Für SZ-Autorin Christina Waechter ist es „das wichtigste Festival aller Zeiten“, ihr Spiegel-Kollege Marc Pitzke sieht in Woodstock die „legendärste Spielwiese“ der Blumenkinder. Deswegen ist sich Roland Lindner von der FAZ auch sicher: „Ohne Elliot Tiber wäre es nicht so weit gekommen.“ Elliot Tiber also, der Mann, der Woodstock gerettet hat oder möglich gemacht hat. Wie man es sehen möchte. Auf jeden Fall der Mann mit der Wiese. Oder eigentlich doch nicht. Denn die Wiese gehörte Max Yasgur, einem örtlichen Milchbauern. Aber wie Tim Burton schon dem legendären Regisseur Edward D. Wood Jr. in den Mund legte: Film-Making is not about the tiny details, it's all about the big picture. Insofern spielt es für Taking Woodstock keine Rolle, dass die Wiese von Yasgur (Eugene Levy) nicht dank Elliot Tiber (Demetri Martin) in die Hände von Woodstock-Organisator Michael Lang (Jonathan Groff) gelangte.

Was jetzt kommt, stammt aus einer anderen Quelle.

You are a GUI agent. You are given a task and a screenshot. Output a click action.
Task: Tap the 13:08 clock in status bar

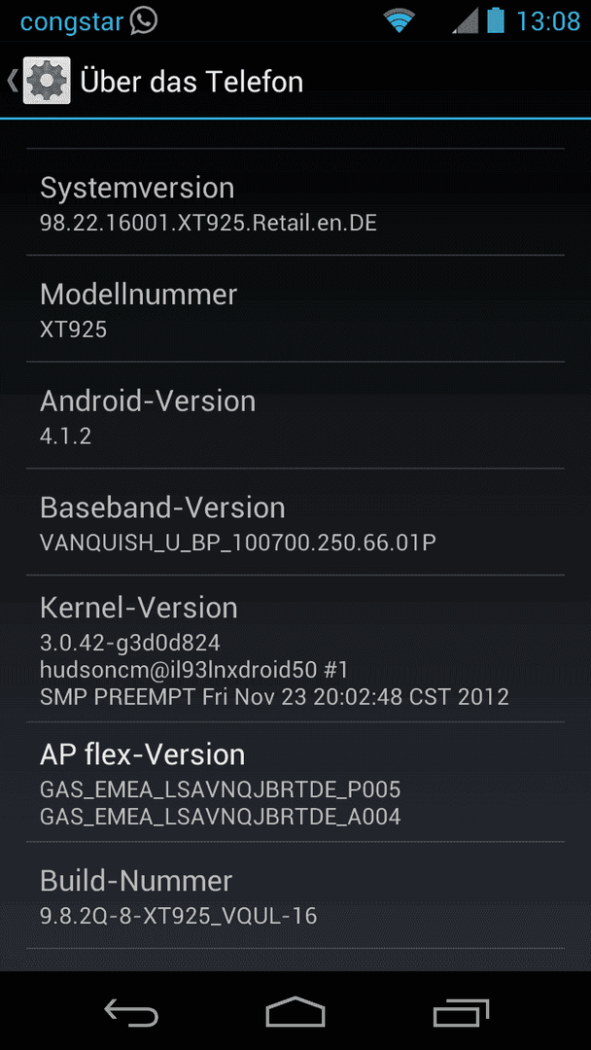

Oder dass Elliot – entgegen den Bildern, die Lee vermittelt – bereits vor Woodstock im Klaren über seine Homosexualität war.

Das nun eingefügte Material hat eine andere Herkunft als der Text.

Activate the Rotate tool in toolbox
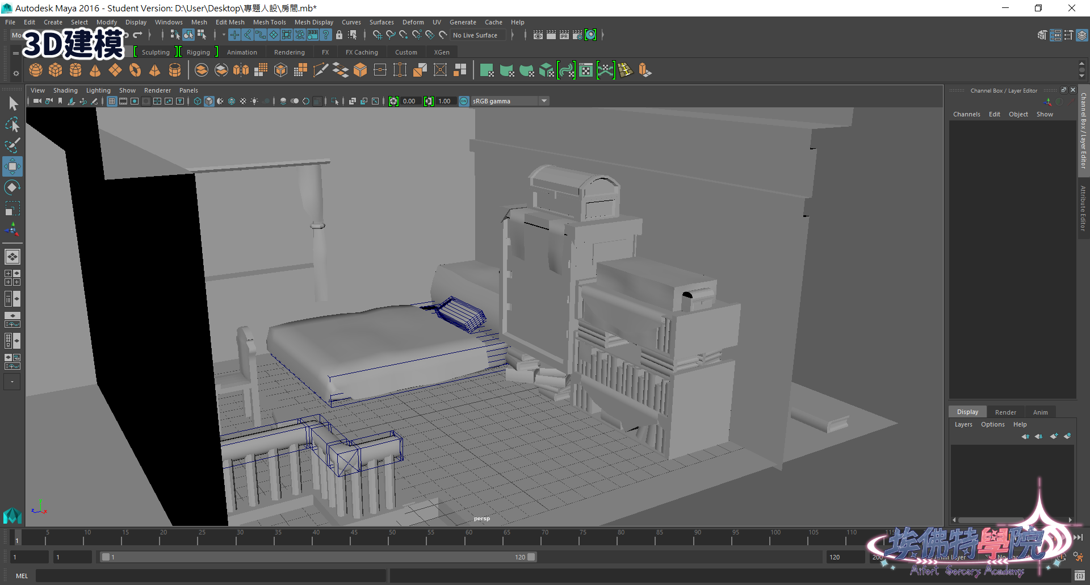The width and height of the screenshot is (1090, 585). coord(12,187)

Ohnehin erfährt man von Elliots Leben nicht sonderlich viel. Von seinem aufregenden New Yorker Nachtleben – er traf scheinbar Marlon Brando und Rock Hudson, war sogar mit Truman Capote befreundet – ganz zu Schweigen. Thomas Alberthauser bezeichnet ihn in der WELT daher als „Müttersöhnchen“. Denn Elliot steckt seine ganzen Ersparnisse in das heruntergekommene Motel seiner Eltern, zweier russischer Juden, die einst in die USA ausgewandert waren. Fleißig kommt er jedes Wochenende nach Hause, hilft aus und versucht die Bank um einen Aufschub der Hypothek zu bemühen. Dass Elliot ein herzensguter Junge ist, merkt man auch an seiner Organisation der örtlichen Freizeitgestaltung oder dass er eine freizügige Lokaltheatergruppe (u.a. Dan Fogler) in der elterlichen Scheune hausen lässt. Als er dann von einer möglichen Absage des Woodstock-Festivals hört, schnellen ihm die Dollarzeichen in die Pupillen und einen Anruf später scheinen die Probleme von jedem gelöst zu sein. Yasgur erhält 75.000 US-Dollar Miete für seine Wiese und das Motel von Elliots Eltern (Imelda Staunton, Henry Goodman) ist den ganzen Sommer ausgebucht.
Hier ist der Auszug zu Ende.